But in the short term, we need to be far more ruthless about turning people away at Europe’s borders — maybe processing them in the way that Australia does, outside our borders, in the refugee camps themselves.

This will produce dismaying TV footage and Europe will be accused of heartlessness, but once the message gets through, it will cut the flows and reduce deaths on the Mediterranean. It will allow us to select those in most dire need, and those who are proper refugees under the narrower ‘well-founded fear of persecution’ formula dating from 1951.

In the medium term, we need to make foreign aid work better. We need more effective military interventions to stop future conflicts like the one in Syria.

That is easier said than done, but safe havens enforced by Western air power worked in northern Iraq in the war against Saddam, so why could something similar not become the norm in conflict zones?

Instead of reflecting along these lines, EU leaders are, as usual, fretting about trying to impose a ‘single European response’ — in this case a fair sharing out of the burden of taking in those refugees already in Europe.

But how do you define fair? These issues are — like security and defence policy — of fundamental concern to many countries in the EU which have different histories and national psychologies.

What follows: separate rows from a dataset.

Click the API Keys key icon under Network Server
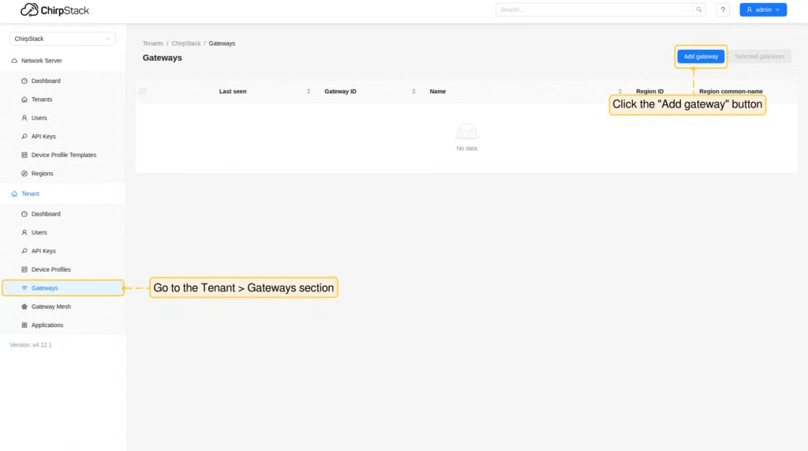 [x=24, y=137]
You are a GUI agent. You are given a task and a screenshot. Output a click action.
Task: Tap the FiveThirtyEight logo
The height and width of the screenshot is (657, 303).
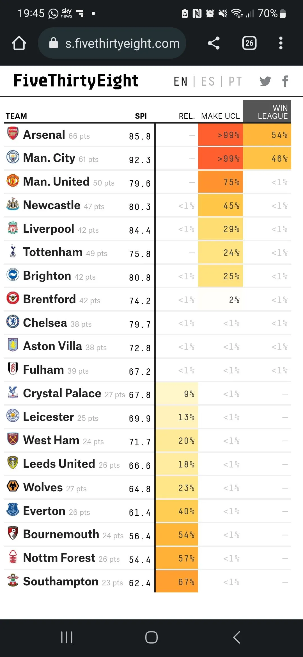pos(76,81)
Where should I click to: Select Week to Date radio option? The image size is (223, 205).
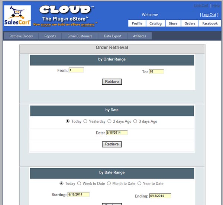pyautogui.click(x=79, y=183)
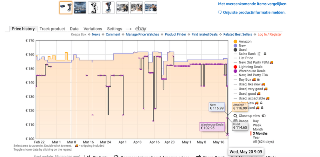Toggle the Used price legend circle
Viewport: 320px width, 157px height.
tap(235, 50)
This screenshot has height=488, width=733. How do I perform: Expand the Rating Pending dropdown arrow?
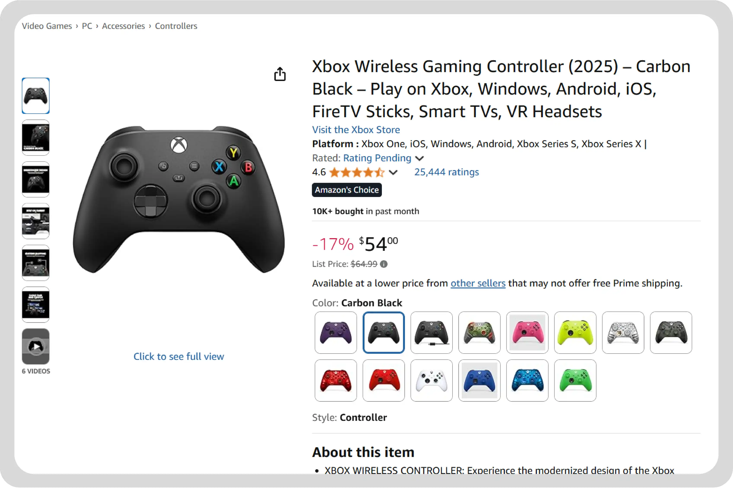[419, 158]
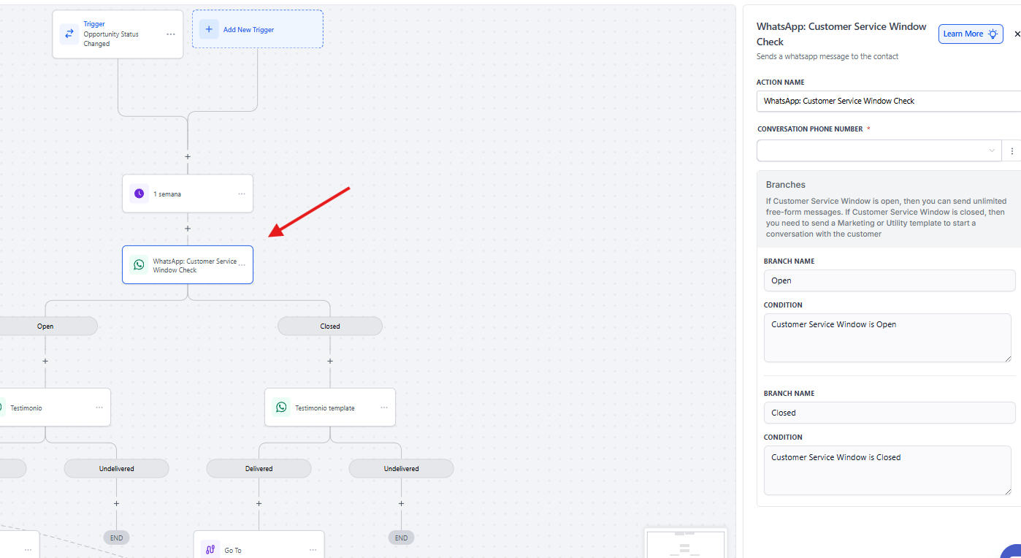Click the plus icon in Add New Trigger
Screen dimensions: 1021x558
209,29
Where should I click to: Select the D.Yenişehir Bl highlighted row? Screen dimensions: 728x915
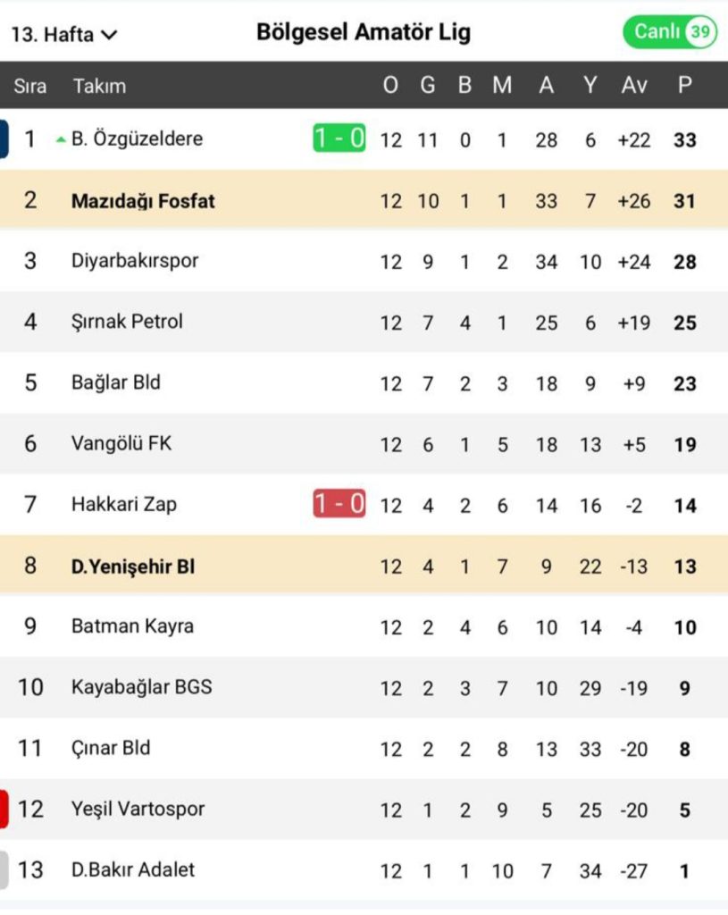[364, 566]
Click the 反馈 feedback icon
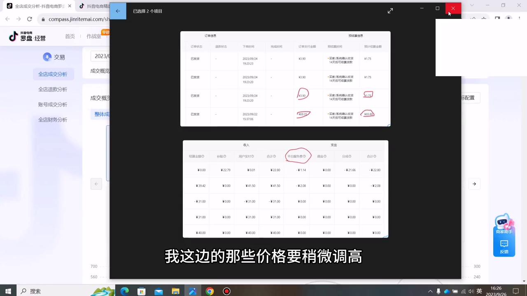 (x=504, y=244)
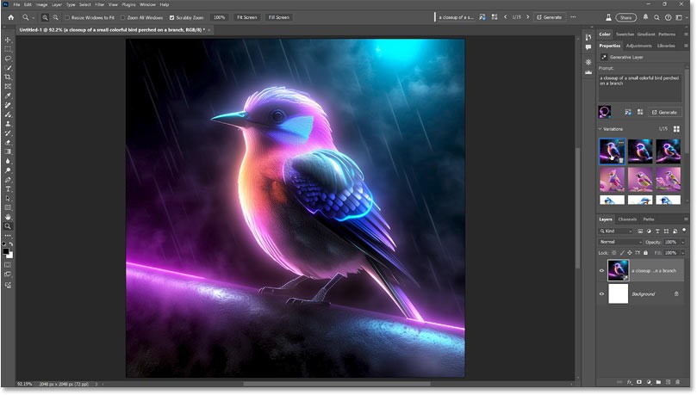This screenshot has width=697, height=395.
Task: Select the Type tool
Action: (x=8, y=188)
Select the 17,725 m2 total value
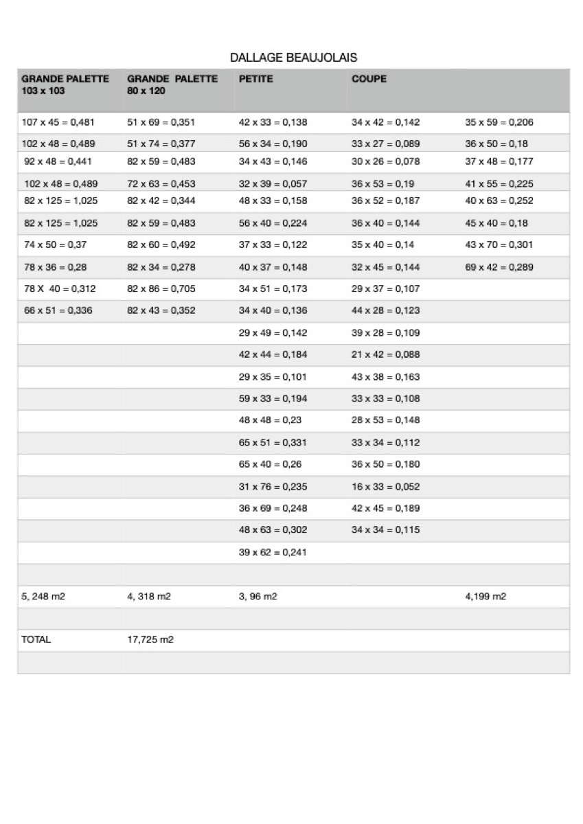This screenshot has width=583, height=824. point(150,640)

Hungary has announced plans to build a giant fence along the Croatian border - just days after sealing off access from Serbia with a 100 mile razor-wire barrier (pictured)
Hungary has announced plans to build a giant fence along the Croatian border - just days after sealing off access from Serbia with a 100 mile razor-wire barrier (pictured)

Even before this crisis emerged, Britain was experiencing unprecedented levels of legal immigration, and a rapidly rising population.

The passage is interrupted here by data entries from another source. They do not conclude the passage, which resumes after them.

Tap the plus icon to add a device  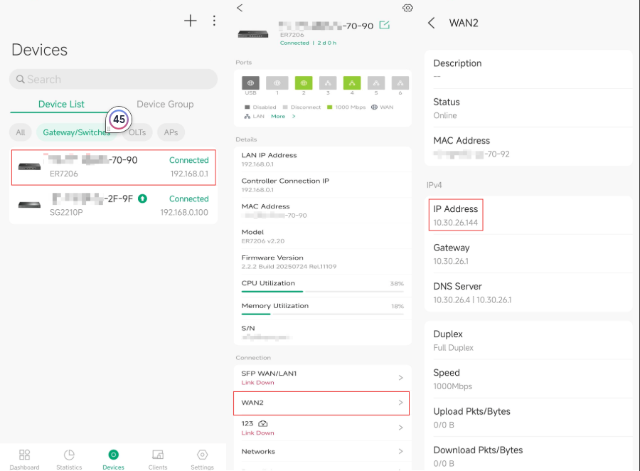point(190,21)
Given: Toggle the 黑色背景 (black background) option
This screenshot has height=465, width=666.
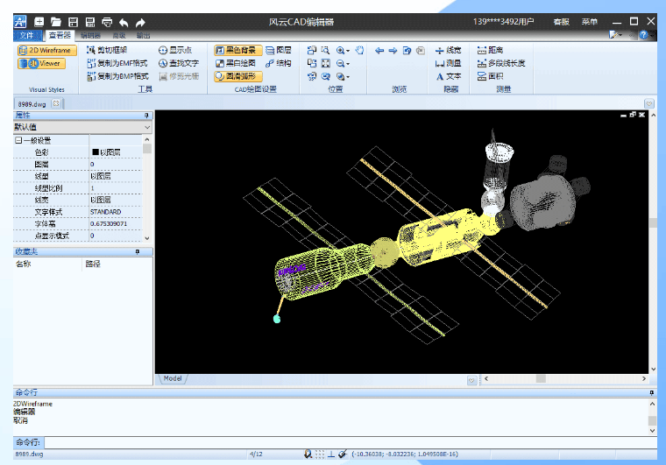Looking at the screenshot, I should (x=237, y=51).
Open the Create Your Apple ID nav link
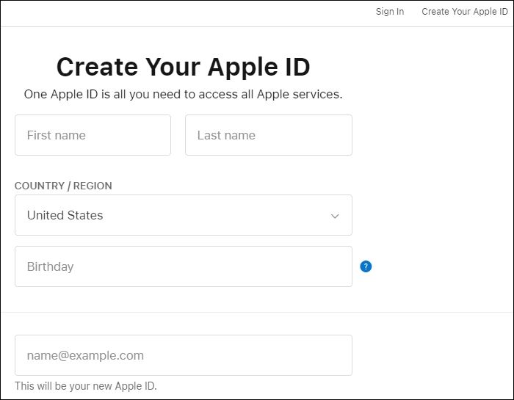The height and width of the screenshot is (400, 514). (465, 12)
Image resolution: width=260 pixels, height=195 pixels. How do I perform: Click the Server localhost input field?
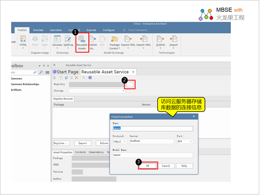151,142

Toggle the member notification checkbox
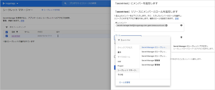coord(115,57)
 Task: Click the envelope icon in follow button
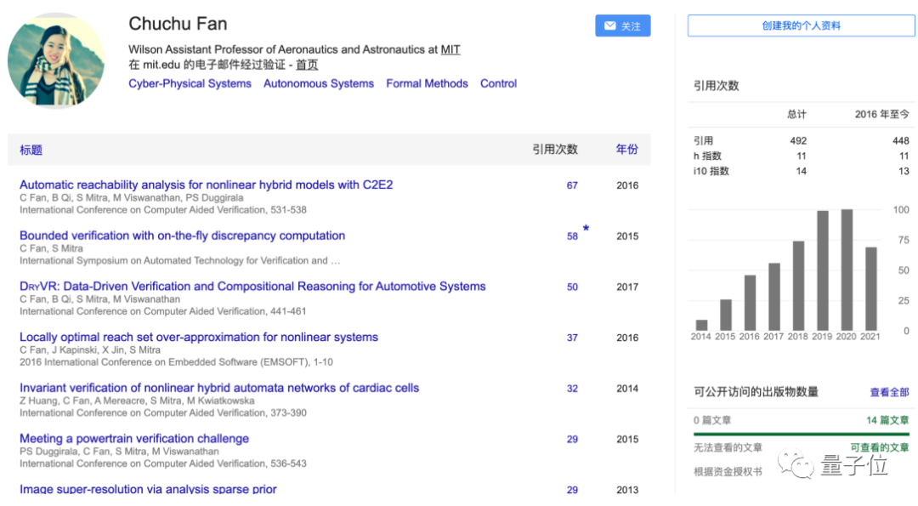point(609,26)
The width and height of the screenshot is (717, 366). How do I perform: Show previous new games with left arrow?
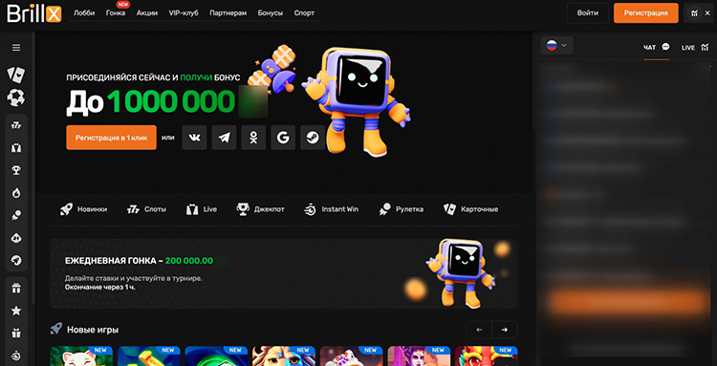click(479, 330)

Partly for that reason we are focusing on financial aid to refugee camps and increasing development aid, rather than throwing open our borders like Angela Merkel has in Germany. One of the reasons she did is that Germany has a sharply falling population.

Yet it is the East Europeans who are most understandably upset about Brussels’ attempt to impose a kind of compulsory cosmopolitanism across the EU. Many in the former communist countries tend to see themselves as victims of their rapid social transitions. This makes them less likely to regard incoming foreigners as victims.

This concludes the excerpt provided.